The Train Station.
Fratelli felt rather tired when the next day began. He dragged himself out of bed and readied for Mass. Sunlight pierced the cathedral window, diffusing various colors as it brushed Cardinal Fratelli’s face. Fully-vested and wearing a bishop’s miter, he sat in a large chair beside the altar and spoke:
“The Lord says “Come unto me, all you who are heavy-laden and I shall give you rest. Know, that this means more than mere respite from work. The things which lay heavy burdens upon us are often immaterial: our worries, our frights and our regrets. Perhaps our own scrupulosity or sinfulness? When we listen to the word of our Good and merciful Lord, what does he tell us most often? Be not afraid. He says this so many numerous times: Be not afraid.
Come to him all who are heavy laden and he shall give you rest! Jesus has indeed come to free us from worries, from our darkest fears, to heal us from sin and regret so that they may burden us no more!”

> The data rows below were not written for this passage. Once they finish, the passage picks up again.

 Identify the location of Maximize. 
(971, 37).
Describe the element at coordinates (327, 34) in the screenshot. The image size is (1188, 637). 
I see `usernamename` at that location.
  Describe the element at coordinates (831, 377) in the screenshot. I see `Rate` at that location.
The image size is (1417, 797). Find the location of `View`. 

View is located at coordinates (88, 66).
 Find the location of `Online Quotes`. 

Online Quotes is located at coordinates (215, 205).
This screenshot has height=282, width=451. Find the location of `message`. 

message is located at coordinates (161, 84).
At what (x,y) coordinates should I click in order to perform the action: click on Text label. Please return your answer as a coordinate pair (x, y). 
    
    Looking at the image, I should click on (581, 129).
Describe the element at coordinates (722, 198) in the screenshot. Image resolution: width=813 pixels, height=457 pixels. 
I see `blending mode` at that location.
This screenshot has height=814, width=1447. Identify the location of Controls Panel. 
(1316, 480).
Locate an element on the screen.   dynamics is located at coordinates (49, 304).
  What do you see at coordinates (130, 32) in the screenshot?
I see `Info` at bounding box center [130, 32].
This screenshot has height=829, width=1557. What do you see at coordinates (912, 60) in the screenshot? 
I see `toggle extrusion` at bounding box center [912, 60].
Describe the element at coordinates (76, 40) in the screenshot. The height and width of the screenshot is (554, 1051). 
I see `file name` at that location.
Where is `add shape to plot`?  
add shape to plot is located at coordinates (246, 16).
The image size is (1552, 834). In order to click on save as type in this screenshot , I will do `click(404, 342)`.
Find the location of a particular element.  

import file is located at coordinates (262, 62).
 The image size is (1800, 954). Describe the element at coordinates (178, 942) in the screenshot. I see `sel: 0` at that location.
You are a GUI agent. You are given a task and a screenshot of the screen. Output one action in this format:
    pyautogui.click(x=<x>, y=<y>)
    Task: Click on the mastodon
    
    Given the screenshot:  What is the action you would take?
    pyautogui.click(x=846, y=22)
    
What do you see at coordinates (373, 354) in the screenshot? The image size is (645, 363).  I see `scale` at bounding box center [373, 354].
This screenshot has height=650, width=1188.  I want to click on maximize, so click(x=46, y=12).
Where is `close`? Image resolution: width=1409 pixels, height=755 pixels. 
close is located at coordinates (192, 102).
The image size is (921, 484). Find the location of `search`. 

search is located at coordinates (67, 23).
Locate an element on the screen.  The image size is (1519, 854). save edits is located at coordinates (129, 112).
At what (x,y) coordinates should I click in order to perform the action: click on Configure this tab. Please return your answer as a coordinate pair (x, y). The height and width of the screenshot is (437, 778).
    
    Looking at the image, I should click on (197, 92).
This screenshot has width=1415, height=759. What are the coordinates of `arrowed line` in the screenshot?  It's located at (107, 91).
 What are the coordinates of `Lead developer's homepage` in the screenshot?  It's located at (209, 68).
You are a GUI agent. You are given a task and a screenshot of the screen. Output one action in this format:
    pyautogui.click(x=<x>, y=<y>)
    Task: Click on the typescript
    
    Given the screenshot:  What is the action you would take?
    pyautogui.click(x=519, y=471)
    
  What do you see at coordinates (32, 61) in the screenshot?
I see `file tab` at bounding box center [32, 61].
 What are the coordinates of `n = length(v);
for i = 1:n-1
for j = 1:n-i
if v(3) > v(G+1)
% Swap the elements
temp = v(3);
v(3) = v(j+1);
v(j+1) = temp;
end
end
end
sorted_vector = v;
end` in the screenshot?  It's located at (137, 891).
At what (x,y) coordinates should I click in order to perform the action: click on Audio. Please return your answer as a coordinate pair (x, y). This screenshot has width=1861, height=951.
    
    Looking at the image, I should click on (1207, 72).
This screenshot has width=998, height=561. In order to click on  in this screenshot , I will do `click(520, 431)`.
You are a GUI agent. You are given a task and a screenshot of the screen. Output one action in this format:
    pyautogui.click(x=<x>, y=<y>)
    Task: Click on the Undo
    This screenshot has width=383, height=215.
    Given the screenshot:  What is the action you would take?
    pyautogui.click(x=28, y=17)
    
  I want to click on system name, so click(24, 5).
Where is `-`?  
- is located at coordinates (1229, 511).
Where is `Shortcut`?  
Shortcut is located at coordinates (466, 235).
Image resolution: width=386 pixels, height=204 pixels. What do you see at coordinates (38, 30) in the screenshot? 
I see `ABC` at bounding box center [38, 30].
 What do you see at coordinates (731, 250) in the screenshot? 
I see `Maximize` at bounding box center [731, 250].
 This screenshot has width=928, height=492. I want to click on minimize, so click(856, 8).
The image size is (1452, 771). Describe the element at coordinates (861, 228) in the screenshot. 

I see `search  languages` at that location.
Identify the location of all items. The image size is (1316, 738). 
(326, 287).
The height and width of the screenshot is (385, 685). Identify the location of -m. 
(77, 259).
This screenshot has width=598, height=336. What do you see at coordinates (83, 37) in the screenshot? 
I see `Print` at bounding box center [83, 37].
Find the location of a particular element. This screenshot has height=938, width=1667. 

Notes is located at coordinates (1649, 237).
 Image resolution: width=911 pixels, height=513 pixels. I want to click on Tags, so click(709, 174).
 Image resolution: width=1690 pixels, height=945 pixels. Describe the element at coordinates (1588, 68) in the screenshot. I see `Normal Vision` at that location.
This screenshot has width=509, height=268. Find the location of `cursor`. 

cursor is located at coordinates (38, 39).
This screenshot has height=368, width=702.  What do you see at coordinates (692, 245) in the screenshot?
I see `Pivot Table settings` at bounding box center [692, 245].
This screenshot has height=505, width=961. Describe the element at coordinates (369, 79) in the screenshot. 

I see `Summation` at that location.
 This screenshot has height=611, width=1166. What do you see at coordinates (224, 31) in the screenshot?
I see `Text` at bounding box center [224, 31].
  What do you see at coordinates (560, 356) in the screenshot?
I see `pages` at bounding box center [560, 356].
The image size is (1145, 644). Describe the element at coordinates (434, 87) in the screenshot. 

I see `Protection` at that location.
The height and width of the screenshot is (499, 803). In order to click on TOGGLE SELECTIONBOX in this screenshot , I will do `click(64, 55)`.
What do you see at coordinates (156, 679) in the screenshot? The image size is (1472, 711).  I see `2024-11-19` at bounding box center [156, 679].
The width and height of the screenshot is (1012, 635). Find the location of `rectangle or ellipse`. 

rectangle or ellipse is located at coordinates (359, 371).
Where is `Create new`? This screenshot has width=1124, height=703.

Walking home silently, following the Mass, Fratelli couldn’t help but think how apt this sermon was. On this vacation that awaited him, would he also leave his worries and regrets behind, would he leave them behind for the Lord?
Entering the cool interior of his villa, Fratelli met Francine. Grinning, she turned around and greeted him:
“Why, Angelo! I am so happy to hear you are finally taking a vacation!”
Fratelli frowned somewhat, wondering why everyone suddenly knew about it.
“Oh, it’s nothing to be ashamed of,” Francine said, perceiving his nervousness, “You look like you need rest…and look at this, your hair has gotten too long again.”
As she reached, trying to touch a lock of his curly hair, Fratelli moved her hand away.
“Yes, yes, I’ve forgotten…”
“Well, my goodness, don’t go on vacation looking like that,” she continued to chide.
“Alright Francine,” he grumbled before walking away and down the hall.
Sitting down to a breakfast of warm rosemary bread, various fruits and of course, tea, Fratelli mentioned his need of a hair-cut to Dina who promptly left in search of the local barber. Thus, he sat quietly with Father Rodrigo. Neither of them spoke for some time, picking at their food. Fratelli didn’t feel much of an appetite but once tasting the delicious, soft and freshly-seasoned bread, he ate readily.
“I want to wish you a wonderful vacation, Your Eminence,” Rodrigo finally said.
“Why thank you.”
He hadn’t given much thought to the fact Rodrigo wasn’t going with him. Things would feel strange without his secretary constantly by his side. Then, the cardinal shifted in his seat, remembering something.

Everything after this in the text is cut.